> Kutipan
Tiba-tiba. “Aku sudah selesai!” Belum 5 menit berlalu, kini, Zahra sudah kembali dengan susunan gambar rumah itu. Ayah pun bingung, bagaimana bisa ia menyelesaikan tugas yang sulit itu? Ayah lalu bertanya, “Bagaimana caranya kamu menyusun gambar rumah ini? Pasti kamu minta tolong Bunda deh.”

Mata bulat gadis itu berbinar, “Nggak kok. Aku membuatnya sendiri. Sebab, dibalik gambar ini, ada gambar boneka kesukaanku. Jadi, aku menyusun gambar itu saja. Ini, gambar bonekaku, aku senang sekali dengannya.

Sang Ayah pun terdiam. Ia kalah, dan harus siap kembali menerima semua ocehan gadis kecilnya ini.

***

Sahabat, seringkali, kita menganggap anak-anak dengan naif. Kita kerap meremehkan pola pikir yang mereka miliki. Kita, yang sok dewasa, sering berpendapat, anak kecil, bukanlah guru yang terbaik buat kehidupan. Mereka semua hanyalah penganggu, dan sesuatu yang selalu mengusik setiap ketenangan.

Namun sayang, kita kerap salah. Dan Zahra, bisa jadi membuktikannya. Kita, seringkali menganggap dunia ini sebagai sesuatu yang sulit. Dunia, dalam pikiran kita, adalah potongan gambar-gambar yang tak runut. Potongan-potongan itu pulalah yang kita susun dengan perasaan takut. Dunia, bagi kita, adalah tempat segala masalah bersatu. Dan kita merangkainya dengan hati penuh pilu.

> Baris Ditampilkan
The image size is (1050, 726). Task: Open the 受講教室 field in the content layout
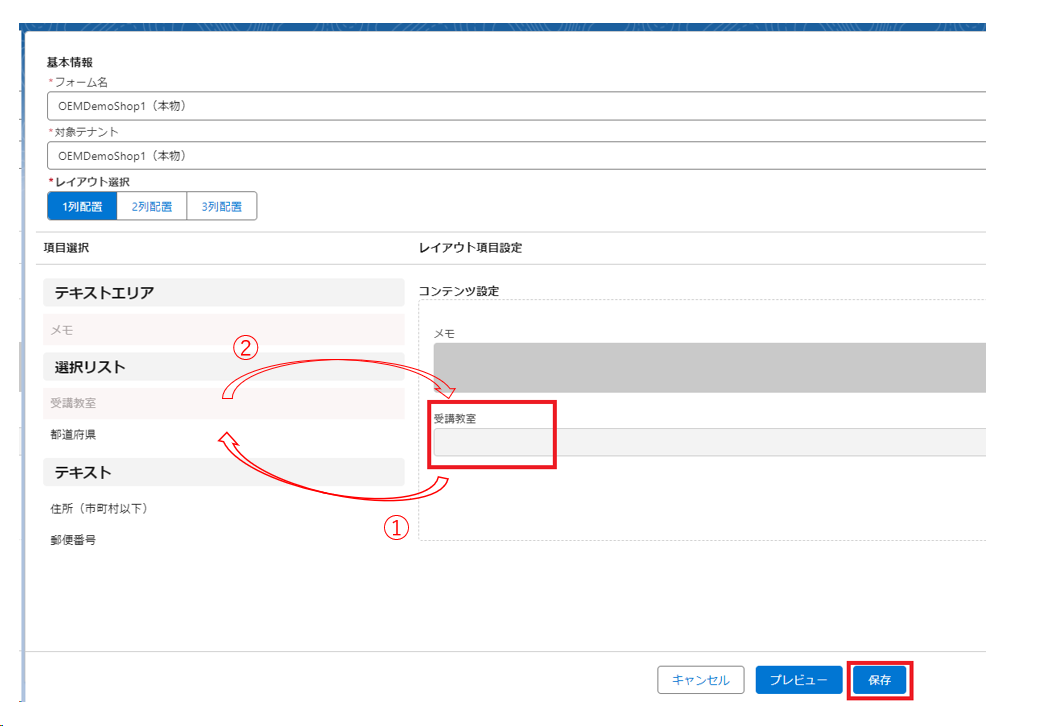click(x=709, y=442)
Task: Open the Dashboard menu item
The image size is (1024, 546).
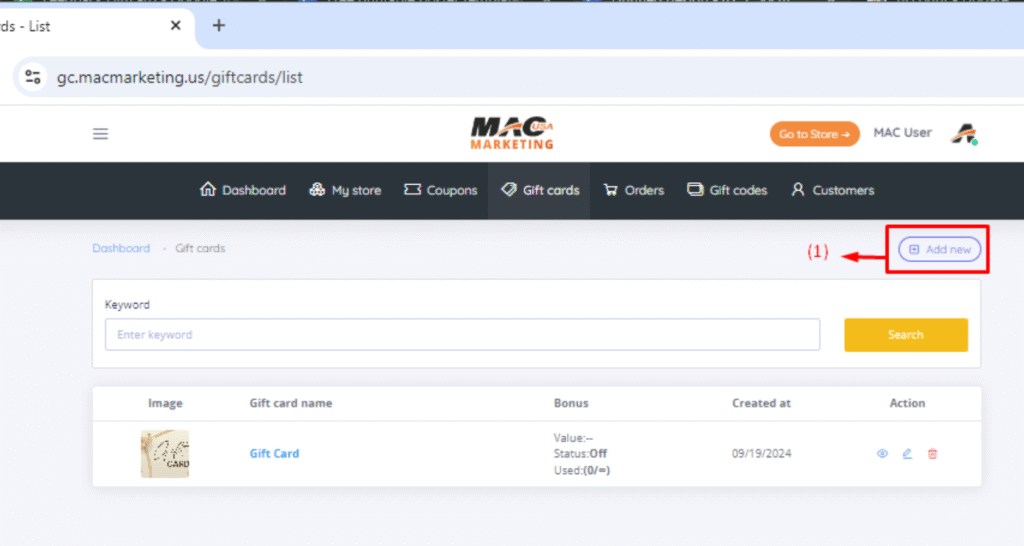Action: [x=243, y=190]
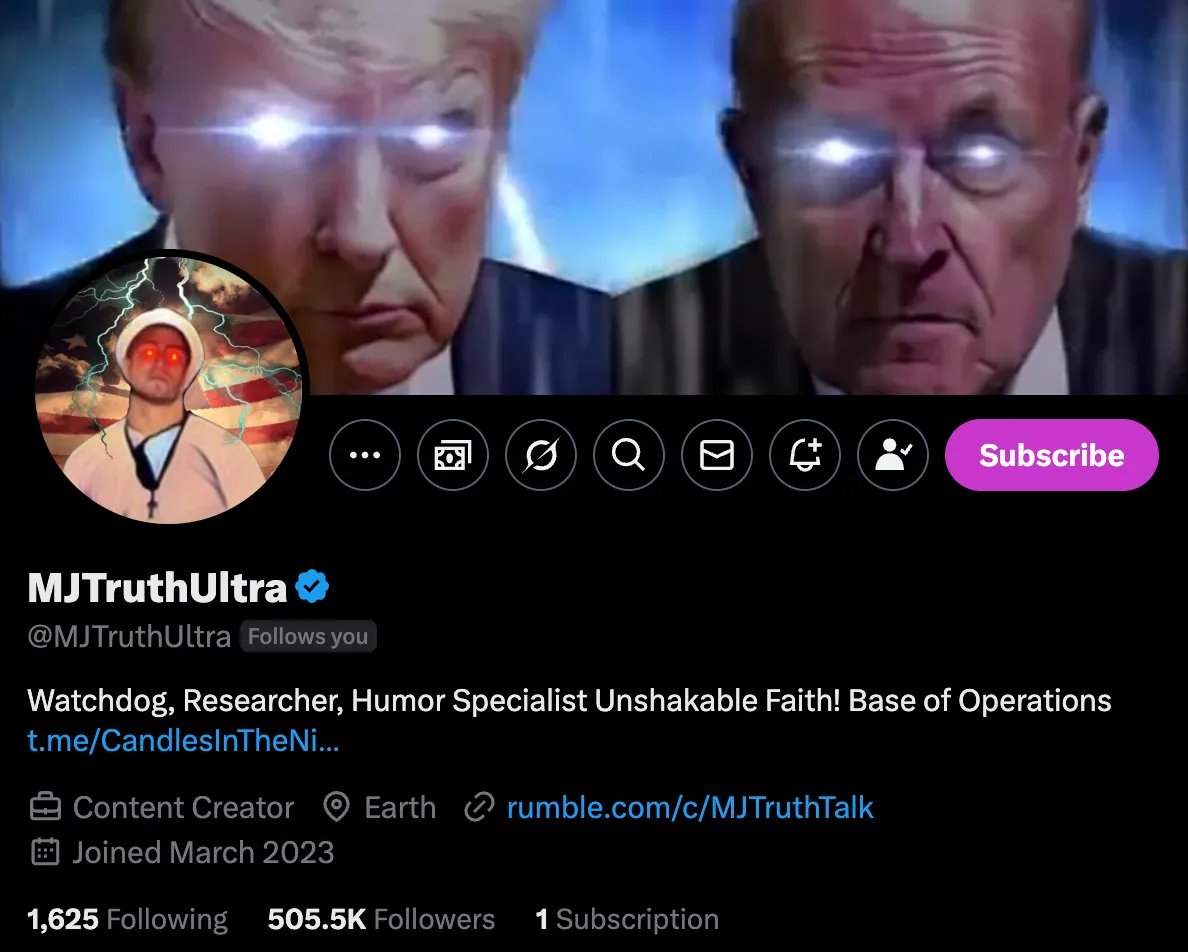Open the three-dot more options menu
The height and width of the screenshot is (952, 1188).
364,454
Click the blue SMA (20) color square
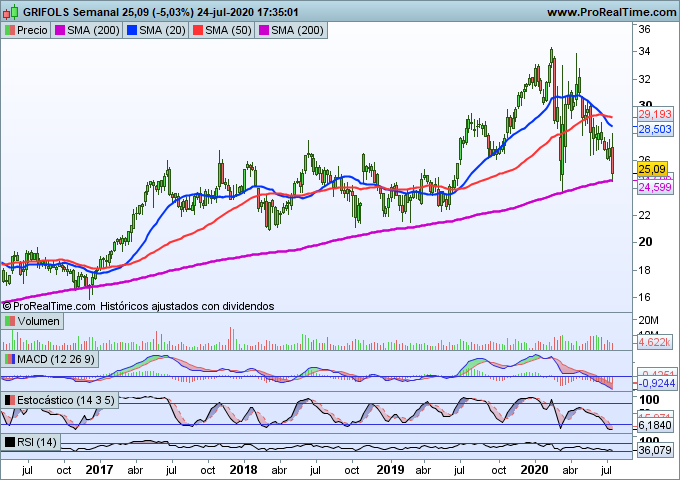The height and width of the screenshot is (480, 680). pos(130,31)
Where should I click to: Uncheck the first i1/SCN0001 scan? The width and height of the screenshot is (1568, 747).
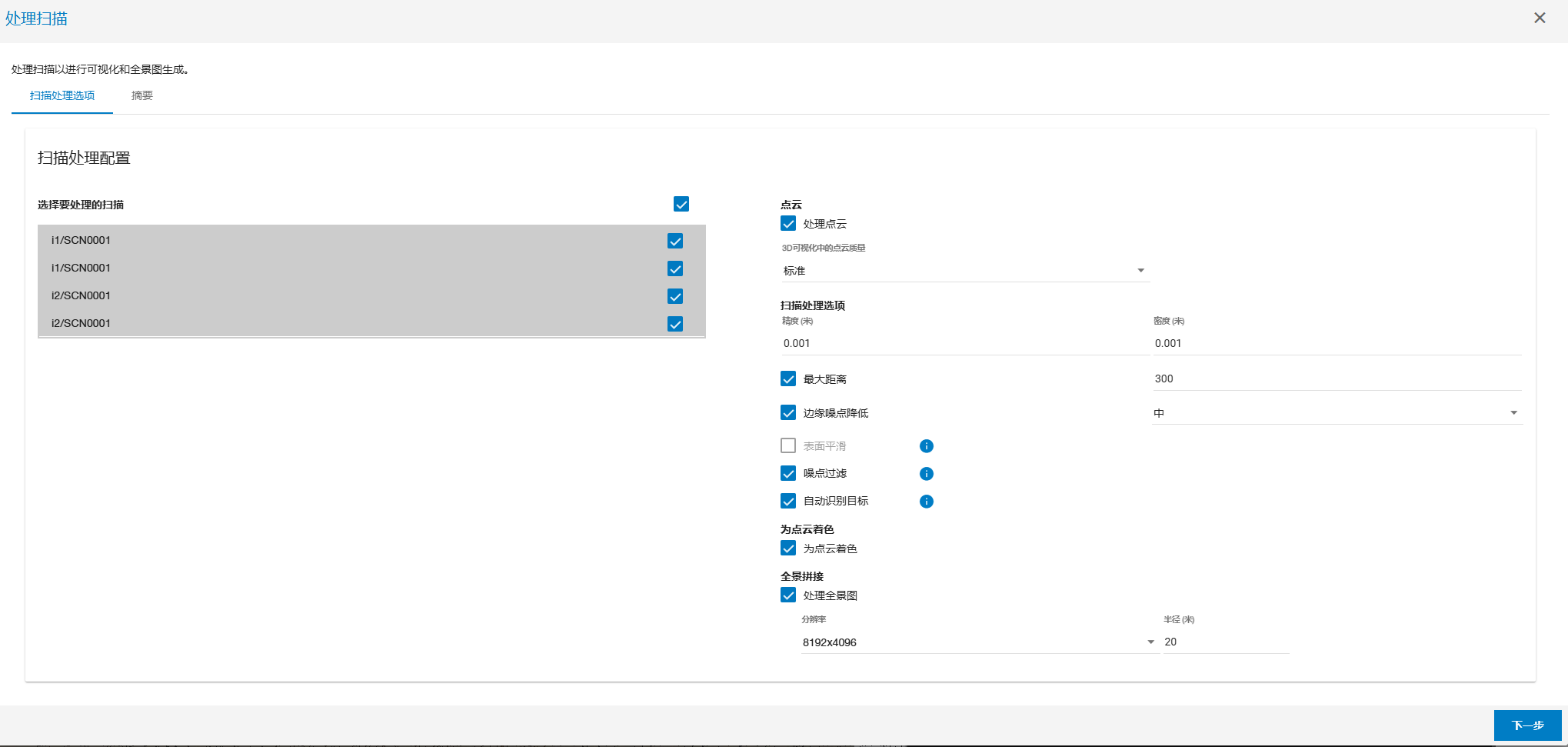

> Instruksi
Tuliskan ulang tanpa perubahan sebagian cerita tentang Zahra dan ayahnya di atas, dimulai pada kata-kata yang memuat "Namun sayang, kita" dan berhenti setelah "hati penuh pilu.".

> Jawaban Tertulis
Namun sayang, kita kerap salah. Dan Zahra, bisa jadi membuktikannya. Kita, seringkali menganggap dunia ini sebagai sesuatu yang sulit. Dunia, dalam pikiran kita, adalah potongan gambar-gambar yang tak runut. Potongan-potongan itu pulalah yang kita susun dengan perasaan takut. Dunia, bagi kita, adalah tempat segala masalah bersatu. Dan kita merangkainya dengan hati penuh pilu.